Perhaps one of the most surprising aspects of Kiersz and Holodny's map is the way the United States and some of its global neighbors seem to pack everyone in. On the opposite side of the ocean for example, Ireland, which is approximately the size of the state of West Virginia, has a population of around 4.6 million, according to 2014 World Bank numbers. Conversely, West Virginia itself plays host to around only 1.85 million with that same land area; its closest world relative in terms of population is actually Kosovo, according to Kiersz and Holodny's map. What that means, in layman's terms, is that if you're planning on moving to Ireland or Kosovo anytime soon, you should probably prepare to get friendly with your neighbors.
Meanwhile, back here on home turf, the Kiersz and Holodny map indicates that the population of the state of Texas most closely matches that of Saudi Arabia — around 27 to 28 million. The difference? The oil-rich Middle Eastern nation is about one-fifth the size of the United States (830,000 square miles) as a whole — dwarfing Texas (which is around 269,000 square miles) considerably.
The two compiled the map after becoming intrigued by an earlier comparison of world and state GDPs, as reported by the American Enterprise Institute, a right-leaning think tank. The AEI map highlighted the hidden difference between states like California, whose GDP in 2013 was approximately $2.05 trillion, and the South American country of Brazil, whose 2013 GDP numbered around $2.25 trillion.
But despite their similarities, reported Business Insider at the time, California and Brazil are vastly different in one important respect: while they both generate the same GDP per year, California, for all its recent setbacks, produces more with 80 percent fewer people. (Feel free to pat yourself on the back, California.)
"Sometimes it helps to employ unconventional perspectives when thinking about the size of things," write Kiersz and Holodny.

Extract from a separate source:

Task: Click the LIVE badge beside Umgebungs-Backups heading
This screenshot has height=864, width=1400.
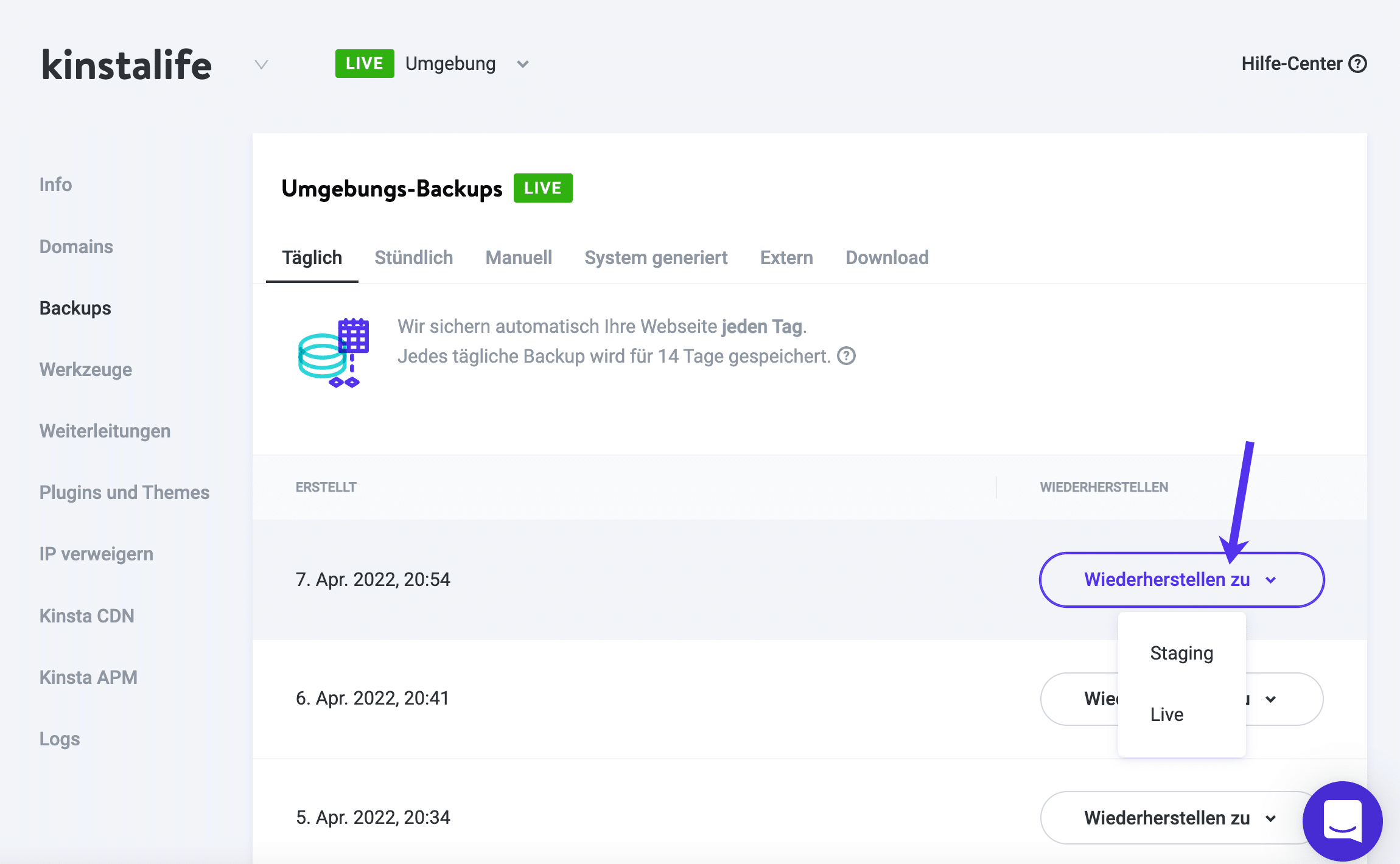Action: pyautogui.click(x=542, y=188)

Whether your state harbors as many citizens as the 241,000-square-mile Central African Republic (I'm looking at you, Colorado), has the same relative population as sparsely inhabited Mongolia (hello, Utah), or crams the population of Angola (around 21 million) into an area the size of New York, at least one good thing came out of Business Insider's thought-provoking map: a new, educational way to waste time on the internet.